The spine is composed of vertebra stacked one on top of another with a soft disc intervening them. The spinal cord is well protected inside the bony cage of the spine as it comes down from the brain down to the tail bone. Along the way, the spinal cord branches into many nerves each supplying muscles, skin and organs in different areas of the body. These leave the spine and come out through small holes on the side. These holes happen to be located just in front of the disc.
Any wear and tear in the disc, as it happens during age related degeneration, sets off a series of events. The joints at the back of the spine called facet joints take all the load of the body because the disc is not functioning well. Just like any joint, these joints too will degenerate when excess load is placed on them. Ligaments surrounding the joint try to take some load off the joint and in doing so increase in size. Similar to hip and knee joint, arthritis causes pain and stiffness here. Excess bone formation and increase in the size of ligaments results and this causes the hole to become smaller. This results in crunching of the nerve at the hole causing symptoms of low back / leg pain. This is called spinal stenosis.
Showing normal spinal canal on the left with adequate space for the nerve to pass out and a spine with stenosis on the right with narrowed holes and pressure on the nerve due to bone overgrowth.
What are the usual symptoms?
The following symptoms may result:
- Back pain
- Leg pain
- Numbness / Weakness in legs
- Numbess / Pain in legs after walking for sometime
- Patient may feel that the leg feels heavy / the foot wear slips out without knowledge
- In rare cases there may be disturbances of Urinary / Bowel nerves causing loss of control of urine / stools
What are the ways to diagnose this problem?
A mixture of patient examination, x - rays and MRI are usually required to get an accurate diagnosis. The extent of degenerative changes and the pressure on the nerve need to be understood for suggesting treatment.
What are the choices of treatment available?
- Rest and Pain medicines
- Physiotherapy
- Exercise and weight reduction
- Spine steroid injections into the joint or near the nerve
- Spine surgery - to decompress the nerve and to remove excess bone and ligaments around it.
In some cases, after decompression, so much bone would have been removed that the spine may need to be stabilised one on top of another by inserting screws and trying to cause ' fusion' of two or more adjacent bones. This 'fusion' will need the help of metal screws and rod to connect the bones together and press them in place till they join one another. Bone graft will be applied to the bare bone surface to accelerate healing.
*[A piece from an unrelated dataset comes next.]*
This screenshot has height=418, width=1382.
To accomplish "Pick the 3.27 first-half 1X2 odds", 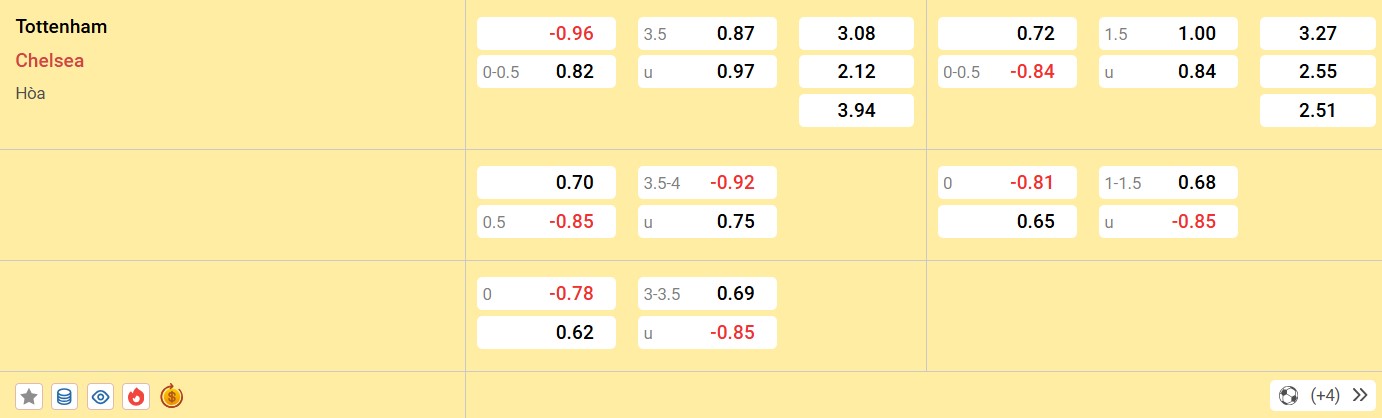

Fusion will help reduce the movement between the vertebra and lessen the changes that resulted in nerve compression.
What are the risks associated with this surgical procedure?
As with any common surgical procedure, bleeding, infection, blood clots, and reaction to anaesthesia have to be taken into consideration even though the risk is low. The elderly, diabetic and patients with other medical problems understandably stand a higher risk during and after surgery.
Other complications include
- Tear of the tissue covering the nerves due to excess adhesion between the nerves and covering
- Failure of the bones to fuse to one another or breakage of the metal screws
- Nerve injury
- Resurgery
- Failure to relieve symptoms
What is the general outcome of Spine Decompression and Fusion Surgery?
Outcomes are generally good with over 80 % success rates. There is generally good improvement in the leg pain and some improvement in back pain. Most patients get back to a reasonable level of their previous activity level after the surgery. The surgical treatment outcomes have been improved now with better implants and minimally invasive surgery and microsurgery.